ANNAPOLIS -- Leon Day says people are just discovering the legacy of the Negro Leagues.

And, in doing so, they're finding out more about Day, a man whom former teammate Clarence Israel once called "the most complete ballplayer I've ever seen."

Day, 75, a Baltimore resident, was honored at the State House yesterday by Gov. William Donald Schaefer, who proclaimed yesterday as Leon Day Day in Maryland. The 20-minute ceremony included a number of questions from Schaefer about his guest's illustrious career in the Negro Leagues, as well as Day's tenure in the Puerto Rican Winter League and his 2 1/2 years in the Army.

As the ceremony drew to a close, Day gave Schaefer a replica Baltimore Elite Giants cap, a set of Negro Leagues baseball cards and an illustrated book of Negro Leagues legends.

"I loved it. I really loved it," said Day, who broke into professional baseball with the Baltimore Black Sox in 1934 and played for the Elite Giants in 1949. "It was an honor for the governor to ask me down here. I really appreciate it."

Wearing a pale-blue suit and a Newark Eagles cap, Day spoke of the differences in playing conditions and salary between the players of his era and today. He recalled coming down with soreness in his pitching arm in 1938 and regaining lost strength by holding two flat irons in his right hand and waving them in a circular motion alongside his body.

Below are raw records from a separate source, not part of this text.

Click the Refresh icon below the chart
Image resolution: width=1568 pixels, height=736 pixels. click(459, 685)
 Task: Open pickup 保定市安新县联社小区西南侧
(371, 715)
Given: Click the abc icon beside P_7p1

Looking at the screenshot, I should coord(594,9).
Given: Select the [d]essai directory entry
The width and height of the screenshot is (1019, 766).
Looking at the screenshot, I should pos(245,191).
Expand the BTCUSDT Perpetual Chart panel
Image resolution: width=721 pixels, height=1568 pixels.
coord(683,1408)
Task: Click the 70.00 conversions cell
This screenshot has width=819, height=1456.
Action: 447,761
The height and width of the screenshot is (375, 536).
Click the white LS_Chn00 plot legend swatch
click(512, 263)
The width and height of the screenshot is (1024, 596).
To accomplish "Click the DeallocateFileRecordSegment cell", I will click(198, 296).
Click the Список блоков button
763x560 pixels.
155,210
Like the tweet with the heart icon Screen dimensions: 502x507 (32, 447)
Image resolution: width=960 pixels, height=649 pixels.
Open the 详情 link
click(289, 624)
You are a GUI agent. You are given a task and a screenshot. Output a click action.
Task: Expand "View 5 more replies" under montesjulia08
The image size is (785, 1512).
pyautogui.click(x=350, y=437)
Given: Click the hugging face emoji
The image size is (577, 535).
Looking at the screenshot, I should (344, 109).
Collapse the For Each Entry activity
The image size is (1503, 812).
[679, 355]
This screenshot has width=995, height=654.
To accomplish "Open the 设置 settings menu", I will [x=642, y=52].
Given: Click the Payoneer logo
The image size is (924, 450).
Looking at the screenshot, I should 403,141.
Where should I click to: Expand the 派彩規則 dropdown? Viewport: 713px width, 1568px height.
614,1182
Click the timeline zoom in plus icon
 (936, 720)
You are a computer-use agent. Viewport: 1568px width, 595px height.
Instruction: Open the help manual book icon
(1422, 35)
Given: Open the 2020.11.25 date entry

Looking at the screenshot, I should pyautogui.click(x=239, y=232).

Spring training, he said, consisted mainly of a week's worth of running. He wasn't sure how many games he played during a given season, but added, "If it didn't rain, we played."

Few have played the game quite like Day, who grew up in Mount Winans. He appeared in a record seven Negro Leagues All-Star Games between 1935 and 1946, once striking out 14 batters in a game. In 1942, while pitching for Newark, he established a Negro Leagues record with 18 strikeouts.

Day also had a lifetime batting average of .300 and was versatile enough to play every position except catcher.

Still, he made his highest salary, $5,000, while pitching in Mexico in 1947 and never received more than $2 a day in meal money.

"You couldn't make enough money during the summer," he told Schaefer. "If you didn't go away in the winter, you had to get a job."

Though he has not been elected to the Baseball Hall of Fame, Day has been honored by President Bush for Black History Month and by Mayor Kurt L. Schmoke, who declared Jan. 31, 1992, as Leon Day's Day in Baltimore.

"You've deserved a lot of recognition," Schaefer told him yesterday, "and you're finally getting it."